We were in a sparring competition not long ago and ended up facing each other (not very common in this sport, but it happened). We both had a bit of personal things going on in our lives coming into it (not related to us being friends) and so weren't in the best mental state going into the match. We ended up physically hurting each other quite a bit (cuts, bruises, a few fractures) because we both wanted to win and got ourselves worked up during the course of the bout. We didn't break any competition rules or anything, and we only realized the state of our injuries after the match because of our passion/aggression/adrenaline during the match.

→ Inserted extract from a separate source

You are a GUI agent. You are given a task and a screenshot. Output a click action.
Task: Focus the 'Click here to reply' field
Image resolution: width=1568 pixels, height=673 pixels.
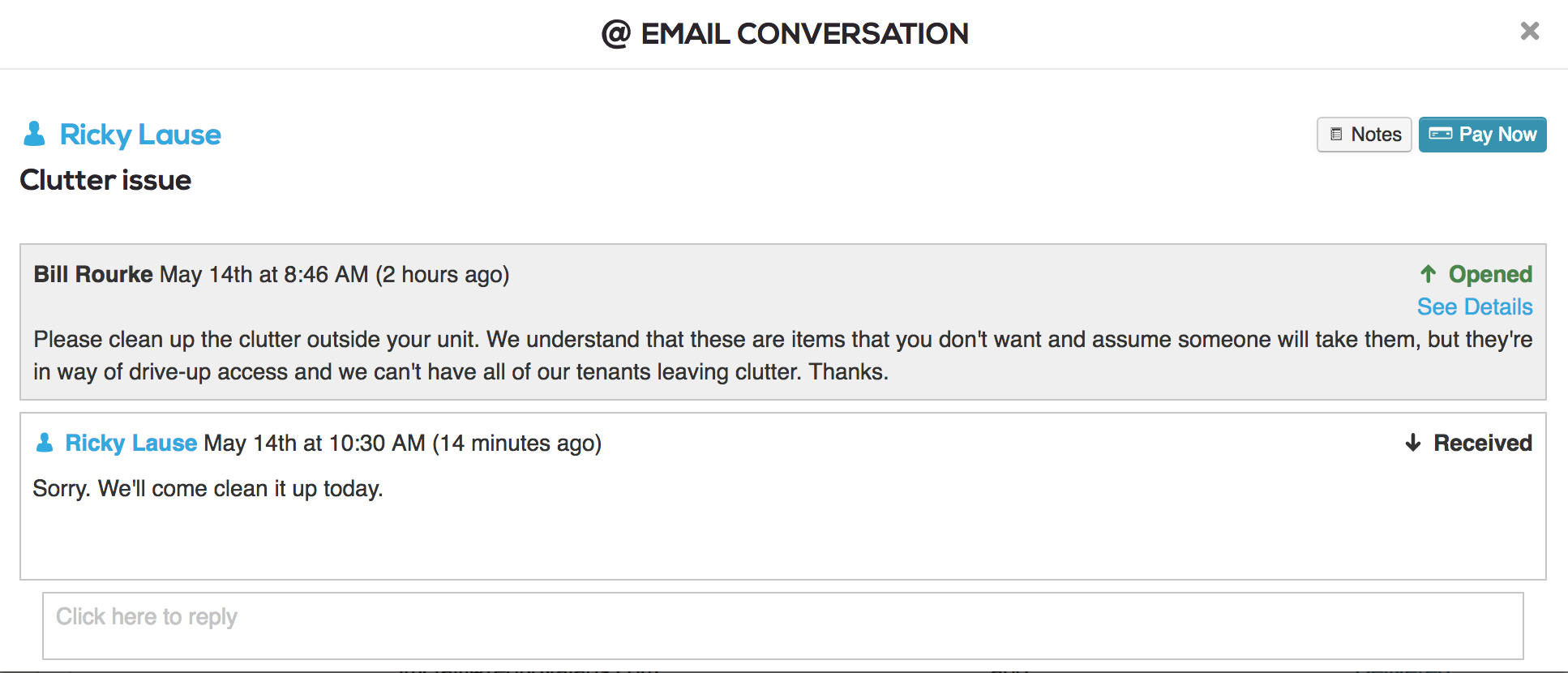[783, 626]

So the issue now is how best to move past the fact that we physically hurt each other quite a bit, and repair any damage done to our friendship. We're both upset at having hurt each other but we both entered the competition willingly and were fully aware of the potential dangers. And with us possibly starting a relationship (fingers crossed) I'm conscious of being aware of the difference between full contact sport and physical abuse. We'd never hurt each other outside of this sport or training, I'd say we're very respectful and non-violent people, but at the same time because we're both quite inexperienced relationship wise I want to make sure we get the balance right between our love of this sport and for each other.
The other thing I've thought about is from a social perspective our friends, family etc and their specific reactions to a us having visible physical injuries from time to time, because that is just the nature of the sport. For example, I'd hate for my friend's parents or friends to think that I am a violent or abusive boyfriend and vice versa.
In terms of next steps what should we do to pave a path for long term?
Your relationship is based on a giving and receiving negative strokes in a most violent form.